A New Hope
The previous post was meant to mark the end of sprite and drizzle development. I achieved everything I ever wanted: a working programming language and a program large enough to prove its maturity to handle medium-scale problems. But some part of me just couldn't let it go. I love efficient programs, and the fact that sprite could not run games at native speed bothered me, so I decided to make one final push toward performance.
Benchmark
I didn't want to change much of sprite's code. I think it turned out quite readable for a single file, 1586 lines emulator. But the one thing I knew I had to remove was the overarching class
. Each use of this
went through the hash maps of the instance and its class, which is slow. How slow? Let's define a simple benchmark.
We run the Pokémon Blue intro sequence until we see the title screen. That's 1200 frames and requires around 20 seconds on hardware. The version of sprite with the class takes 46 seconds to complete, while the version with free functions and variables takes just 34 seconds.
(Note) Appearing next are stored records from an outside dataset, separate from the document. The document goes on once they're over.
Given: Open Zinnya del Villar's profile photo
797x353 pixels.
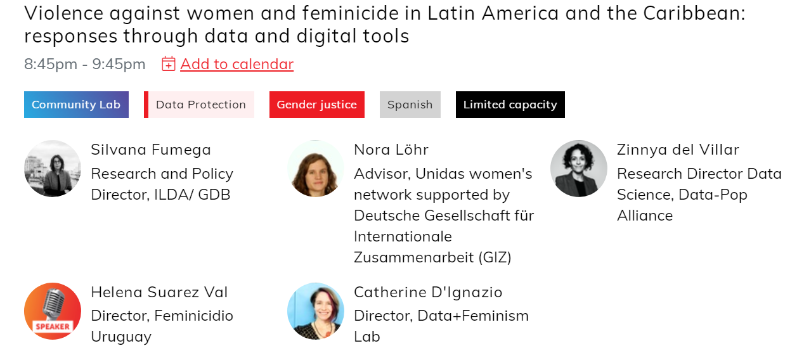Looking at the screenshot, I should 579,169.
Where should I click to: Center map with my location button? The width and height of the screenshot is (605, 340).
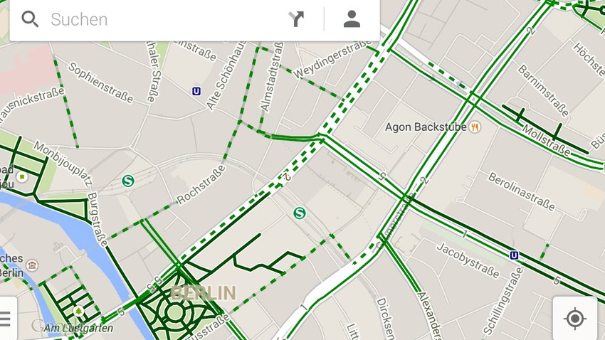click(x=575, y=319)
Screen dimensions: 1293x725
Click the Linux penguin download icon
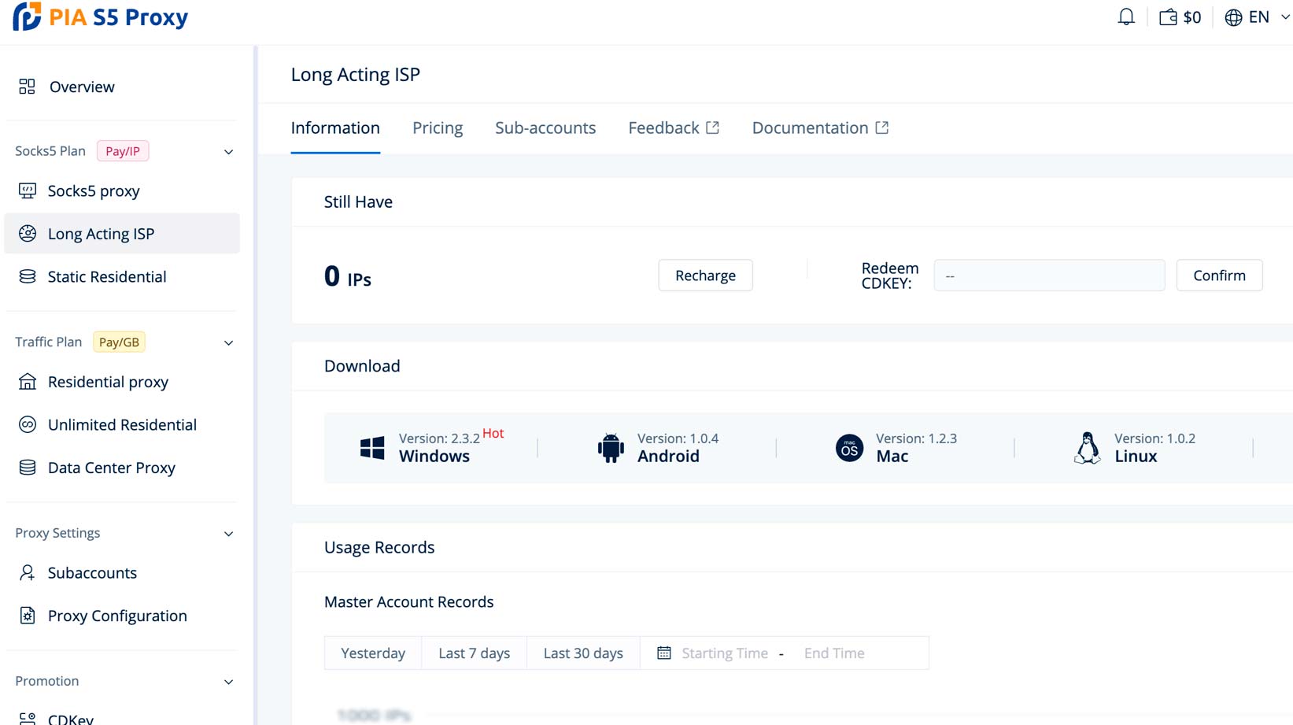[1087, 448]
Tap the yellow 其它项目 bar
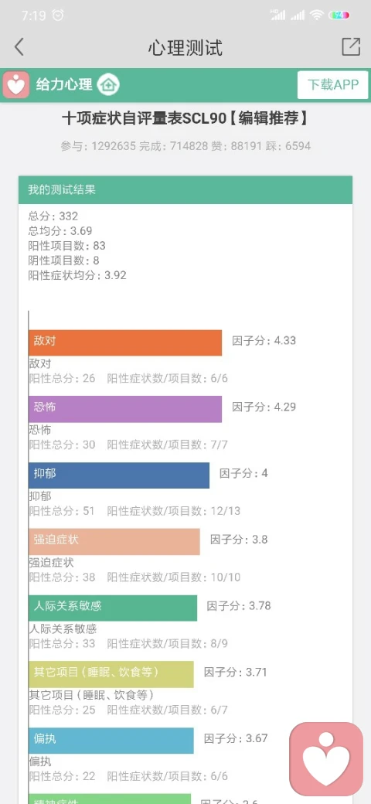Screen dimensions: 371x804 [x=111, y=674]
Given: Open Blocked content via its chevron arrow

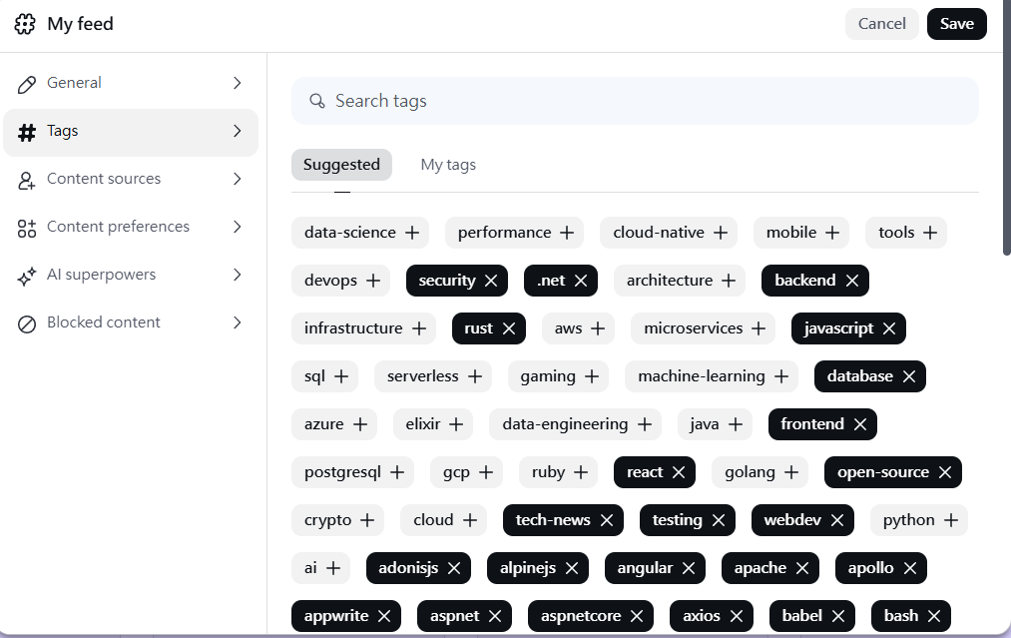Looking at the screenshot, I should pyautogui.click(x=238, y=322).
That's 12 seconds less and brings us closer to the magical 20-second mark.
Cache Misses
drizzle underwent lots of small changes that accumulated over time, but I want to focus on the two most impactful ones. One of them concerns the call stack and how it's stored inside the virtual machine.
class Vm {
struct Frame {
u8* pc; // Program counter
std::size_t sp; // Stack pointer
DzFunction* function;
};
sh::stack<Frame> frames;
};
The Frame
object stores the called function, the stack pointer and the program counter, which points to the current position in the function's bytecode. Each opcode or argument read accesses the PC and increments it by a certain amount. Due to this nature, it's one of the most, if not the most accessed variable of the virtual machine. I used a stack to store call frames and accessed the current one with frames.top()
.
class Vm {
Frame frame;
sh::stack<Frame> frames;
};
That introduced an indirection and possible cache miss because the frames
object allocates its items on the heap. Moving the frame into the virtual machine eliminated that possibility and lowered the benchmark time by five seconds.
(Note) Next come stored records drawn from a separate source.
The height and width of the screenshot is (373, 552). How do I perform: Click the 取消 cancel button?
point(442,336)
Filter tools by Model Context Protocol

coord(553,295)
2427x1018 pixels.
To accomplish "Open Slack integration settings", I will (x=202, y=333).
Specializing Adaptive Interpreter
At this point, I was down to 25 seconds and couldn't think of anything more to reduce it by yet another five seconds. I decided to go through Python's source code to find some motivation. I know Python isn't known as a fast programming language, but the devs made good progress on that front in the last releases. I saw lots of macros, computed gotos and the solution to my problem: PEP 659, the specializing adaptive interpreter. It assumes that opcodes at certain locations in the bytecode will be called with the same operand types and tries to optimize for them. It uses an inline cache and heuristics to achieve that. I implemented a much simpler version.
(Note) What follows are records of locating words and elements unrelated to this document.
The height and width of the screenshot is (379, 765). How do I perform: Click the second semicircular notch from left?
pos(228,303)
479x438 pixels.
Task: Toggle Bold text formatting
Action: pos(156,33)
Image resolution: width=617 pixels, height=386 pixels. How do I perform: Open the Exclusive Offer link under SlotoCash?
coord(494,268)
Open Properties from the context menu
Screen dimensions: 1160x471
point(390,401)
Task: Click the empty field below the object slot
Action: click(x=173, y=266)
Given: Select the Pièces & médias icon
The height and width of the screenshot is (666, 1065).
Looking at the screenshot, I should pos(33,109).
The first time an opcode is called, the VM tries to optimize it.
void Vm::add() {
auto [a, b] = peekBinary();
if (checkTypes(a, b, DzValue::Type::Int)) {
patch(Opcode::AddInt);
} else {
patch(Opcode::AddGeneric);
}
}
Subsequent calls will use the optimized opcode if the operand types match the expected one.
void Vm::addInt() {
auto [a, b] = peekBinary();
if (checkType(a, b, DzValue::Type::Int)) {
a.i += b.i;
stack.pop();
} else {
patch(Opcode::AddGeneric);
}
}
If not, a generic one will be used in the future.
void Vm::addGeneric() {
binary("+", []<typename A, typename B>(const A& a, const B& b) -> DzValue {
if constexpr (dz_int<A, B> || dz_float<A, B>) {
return a + b;
}
throw NotSupportedException();
});
}
The specializing adaptive interpreter worked wonders with sprite. Almost all opcodes use integers and can be optimized, which resulted in a ten-second performance boost in the benchmark. And just like that, sprite can now emulate games at their native frame rate!
Build | Changes | sprite (class) | sprite (no class) |
---|---|---|---|
92522aa9 | Baseline | 46570 ms | 34441 ms |
fcfa48be | Language cleanup | 44362 ms | 32223 ms |
56957c1c | Frame as a class member | 38546 ms | 27774 ms |
35e5116e | Optimized switch opcode | 36798 ms | 26105 ms |
d2c1f656 | Improved inlining and branching | 36254 ms | 25422 ms |
f2aee4fe | Specializing adaptive interpreter | 26009 ms | 15837 ms |
Final Words
That's it. I increased the performance of drizzle by about 200% and cleaned up the code in the meantime. Both projects are now well-written and can the shelved without worries. Next, I want to do a project in something other than C++. The cryptic error messages, steep learning curve and memory safety issues can be a pain in the ass. I think it's time to try out Rust.